理论与实务界围绕行政举报的要点展开了激烈讨论,其中观察视角集中于法理基础、司法审查、法律难点及制度完善等多个方面②。应该看到,法律规范主要是由法律关系的建构来实现对社会关系的调整,行政举报类法律规范蕴含着复杂多样的法律关系。法律关系并非新颖词汇,其在司法文献中可谓滥觞已久。作为正式的法律概念,“法律关系”最早在1789年由德国法学家古斯塔夫·胡果提出③。学界主流观点认为,法律关系是根据法律规范产生的、以主体之间的权利义务形式表现出来的特殊社会关系。进言之,法律关系是法律规范逻辑化与体系化的基础概念,可作为解析行政举报的基本范畴。下文将研究视角聚焦于法律关系维度,旨在确定举报人、被举报人以及行政机关之间的权利义务结构,为制度的进一步完善提供方法论指引。
一、法律关系作为解析行政举报的基本范畴
以往对行政法实践问题进行解构的理论工具主要是行政行为。行政行为是行政法學最基础的概念之一,该理论在传统行政法领域占据极其重要的地位,关涉行政活动合法性控制、法律效力界定以及相对人权利保护等论题,“提供了行政活动合法性的评判标准与私人权利救济的钥匙” ④。行政行为构建了行政法教义学的理论框架,曾被广泛喻为行政法学体系的“阿基米德支点”。
(一)行政行为理论对行政举报的解释力不足
行政行为在应对日趋复杂的行政实践时存在短板。“行政行为”一词由法国为满足行政审判的需求而创设,随后被引入到德国、日本、我国台湾等国家和地区。为符合本土化习惯,引入的行政行为概念多数会受到不同程度的修正,故在不同国家或地区及语境下的含义存在些许差别。随着行政管理的变迁以及行政法学体系化的发展,行政行为理论遭遇了一定困局。传统行政法中脱胎于司法审查的行政行为概念,所聚焦的往往仅是类似于原告的私人单方的合法权益[3]。当前社会关系逐步变得越来越多样,各类主体之间蕴藏着更为多元的利益关系。

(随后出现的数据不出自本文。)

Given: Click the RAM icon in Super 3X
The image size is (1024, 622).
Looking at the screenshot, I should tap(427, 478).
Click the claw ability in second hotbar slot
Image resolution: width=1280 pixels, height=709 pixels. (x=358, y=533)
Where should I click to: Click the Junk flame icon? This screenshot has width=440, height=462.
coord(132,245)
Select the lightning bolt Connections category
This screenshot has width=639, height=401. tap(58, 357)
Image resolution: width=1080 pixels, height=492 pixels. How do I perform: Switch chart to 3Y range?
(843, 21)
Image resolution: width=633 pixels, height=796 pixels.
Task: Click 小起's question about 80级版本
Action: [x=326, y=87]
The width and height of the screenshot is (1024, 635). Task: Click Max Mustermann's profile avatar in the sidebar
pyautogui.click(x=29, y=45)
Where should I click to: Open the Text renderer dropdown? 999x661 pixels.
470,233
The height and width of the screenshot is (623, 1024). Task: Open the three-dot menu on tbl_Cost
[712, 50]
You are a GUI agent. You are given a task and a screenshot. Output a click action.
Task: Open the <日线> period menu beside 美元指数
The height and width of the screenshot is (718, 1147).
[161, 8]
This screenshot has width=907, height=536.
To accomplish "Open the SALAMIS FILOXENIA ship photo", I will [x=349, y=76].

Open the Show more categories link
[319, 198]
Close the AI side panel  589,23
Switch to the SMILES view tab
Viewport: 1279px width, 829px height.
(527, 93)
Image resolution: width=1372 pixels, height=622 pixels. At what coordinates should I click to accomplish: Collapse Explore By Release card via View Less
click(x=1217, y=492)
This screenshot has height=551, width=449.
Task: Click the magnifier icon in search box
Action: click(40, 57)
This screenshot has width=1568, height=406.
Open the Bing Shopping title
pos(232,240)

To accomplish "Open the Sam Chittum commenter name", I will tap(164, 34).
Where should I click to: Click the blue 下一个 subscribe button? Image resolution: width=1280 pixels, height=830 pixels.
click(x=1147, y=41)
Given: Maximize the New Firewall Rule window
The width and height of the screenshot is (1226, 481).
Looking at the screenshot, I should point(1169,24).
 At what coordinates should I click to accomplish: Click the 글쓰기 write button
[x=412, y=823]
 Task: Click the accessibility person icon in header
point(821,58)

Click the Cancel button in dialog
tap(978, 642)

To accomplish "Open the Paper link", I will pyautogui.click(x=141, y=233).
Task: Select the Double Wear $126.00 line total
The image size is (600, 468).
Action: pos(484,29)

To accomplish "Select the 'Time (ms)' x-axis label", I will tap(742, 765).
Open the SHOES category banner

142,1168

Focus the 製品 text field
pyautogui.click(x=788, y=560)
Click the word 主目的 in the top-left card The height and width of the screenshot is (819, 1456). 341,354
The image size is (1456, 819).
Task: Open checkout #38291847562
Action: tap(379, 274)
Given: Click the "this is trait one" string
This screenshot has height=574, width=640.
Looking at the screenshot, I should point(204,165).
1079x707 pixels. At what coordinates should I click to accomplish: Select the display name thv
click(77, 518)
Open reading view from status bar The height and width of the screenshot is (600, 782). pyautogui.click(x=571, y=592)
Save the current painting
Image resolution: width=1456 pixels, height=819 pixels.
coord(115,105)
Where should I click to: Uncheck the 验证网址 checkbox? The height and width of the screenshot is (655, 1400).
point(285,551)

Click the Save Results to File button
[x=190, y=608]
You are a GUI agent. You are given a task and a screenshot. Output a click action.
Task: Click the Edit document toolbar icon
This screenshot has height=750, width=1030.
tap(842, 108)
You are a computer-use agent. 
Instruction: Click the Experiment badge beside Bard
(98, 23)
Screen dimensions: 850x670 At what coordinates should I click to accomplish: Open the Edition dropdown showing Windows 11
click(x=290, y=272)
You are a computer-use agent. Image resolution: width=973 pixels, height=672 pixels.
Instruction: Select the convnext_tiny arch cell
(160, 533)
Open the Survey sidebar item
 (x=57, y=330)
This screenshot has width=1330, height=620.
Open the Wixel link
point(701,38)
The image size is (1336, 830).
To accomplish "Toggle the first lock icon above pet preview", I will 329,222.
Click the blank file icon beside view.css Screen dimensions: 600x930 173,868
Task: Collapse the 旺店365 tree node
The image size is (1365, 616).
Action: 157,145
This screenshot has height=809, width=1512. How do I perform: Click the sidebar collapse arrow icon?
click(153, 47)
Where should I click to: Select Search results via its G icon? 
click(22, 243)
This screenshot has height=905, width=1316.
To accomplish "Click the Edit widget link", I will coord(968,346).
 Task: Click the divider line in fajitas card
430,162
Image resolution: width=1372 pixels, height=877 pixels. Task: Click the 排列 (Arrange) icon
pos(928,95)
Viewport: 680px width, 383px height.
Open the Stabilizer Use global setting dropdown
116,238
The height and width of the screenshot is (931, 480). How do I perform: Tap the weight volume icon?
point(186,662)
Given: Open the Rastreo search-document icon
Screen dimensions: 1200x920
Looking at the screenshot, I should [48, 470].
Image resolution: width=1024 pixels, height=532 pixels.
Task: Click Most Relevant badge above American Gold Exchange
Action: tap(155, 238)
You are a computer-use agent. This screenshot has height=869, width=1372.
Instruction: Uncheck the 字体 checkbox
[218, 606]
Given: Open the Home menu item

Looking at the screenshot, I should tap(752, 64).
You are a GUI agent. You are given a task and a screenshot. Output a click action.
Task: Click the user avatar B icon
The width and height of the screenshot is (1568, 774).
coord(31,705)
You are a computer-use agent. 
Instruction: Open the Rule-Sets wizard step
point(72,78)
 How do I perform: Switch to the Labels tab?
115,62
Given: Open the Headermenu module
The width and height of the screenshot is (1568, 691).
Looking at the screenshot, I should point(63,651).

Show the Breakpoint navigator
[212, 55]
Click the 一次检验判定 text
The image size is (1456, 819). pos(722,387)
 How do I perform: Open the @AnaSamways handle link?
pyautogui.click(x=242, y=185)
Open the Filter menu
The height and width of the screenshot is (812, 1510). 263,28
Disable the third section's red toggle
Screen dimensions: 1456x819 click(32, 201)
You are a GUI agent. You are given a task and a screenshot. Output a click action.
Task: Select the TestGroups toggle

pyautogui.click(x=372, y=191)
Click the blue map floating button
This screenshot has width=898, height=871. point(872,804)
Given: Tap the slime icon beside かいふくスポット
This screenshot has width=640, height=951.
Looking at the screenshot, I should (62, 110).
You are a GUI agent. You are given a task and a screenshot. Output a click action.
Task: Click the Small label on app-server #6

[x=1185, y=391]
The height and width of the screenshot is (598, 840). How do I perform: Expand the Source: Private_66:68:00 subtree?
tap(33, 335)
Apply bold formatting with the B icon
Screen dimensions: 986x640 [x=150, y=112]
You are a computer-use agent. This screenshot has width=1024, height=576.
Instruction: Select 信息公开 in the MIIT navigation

现代行政活动发展趋势下,行政行为理论的解释力存在减弱迹象,具体到行政举报领域,该理论同样存在不足。行政活动的运行是一个动态的、整体化的流程,行政行为只是最终产品,行政行为理论缺乏对时间维度的把握,存在片段化、静态化的局限[4]。行政举报中的行政行为只是一个方面,无法全面解析各方主体的法律地位。行政举报中比较常规的行为是举报处理行为,不过,举报处理行为的重点却指向了被举报人,如对其实施相应的行政措施。与此同时,行政行为理论无法涵盖所有参与主体。现代行政体现出诸多主体之间协同参与、交互作用的特点,而行政行为理论侧重于从行政的立场去分析国家与人民的关系,更关注“行政机关—行政相对人”之间的双边法律关系。有观点认为,行政机关依照职权行政的行为并非没有任何启动要素,如个体的举报行为就能够成为其启动因素[5]239。如果将举报处理行为视作依职权行政行为,那么举报人处于何种法律定位呢?此种行政行为无疑模糊了举报人的法律地位,缺乏对相关主体应有的覆盖,忽视了对理论与实践中大量存在的举报人的保护与权利保障。行政行为理论框架下举报人这一行政法主体,易被视为处于附属地位的“第三方”,其权利缺乏体察、难以实现。因而行政举报迫切需要全方位的研究范式。
(二)行政举报法律关系的宏观考察
解析行政举报的功能价值过程中,行政法律关系是一种可供选择的理论模式。所谓行政法律关系,是法律关系在行政法领域中的运用,指行政法律规范对行政权力行使过程中引发的各类社会关系予以调整而呈现出的权利义务关系[6]17。行政法律关系的提出,得益于上世纪六十年代德国公法学界关于 “法律关系论”的研究。作为行政法学体系改革的重要理论之一,“法律关系论”在日本等地受到了普遍关注。行政法律关系不是新出现的概念工具,它拥有和行政行为一样悠久的历史,只是在反思行政法学体系时被重新发现。行政法以行政关系为调整对象,行政关系经行政法调整便上升为行政法律关系。行政法律关系设定某个法律主体能够要求其他主体承担作为或不作为的义务,为考察法律行为提供了更为周全的分析框架,便于观察多数参与主体的权利主张。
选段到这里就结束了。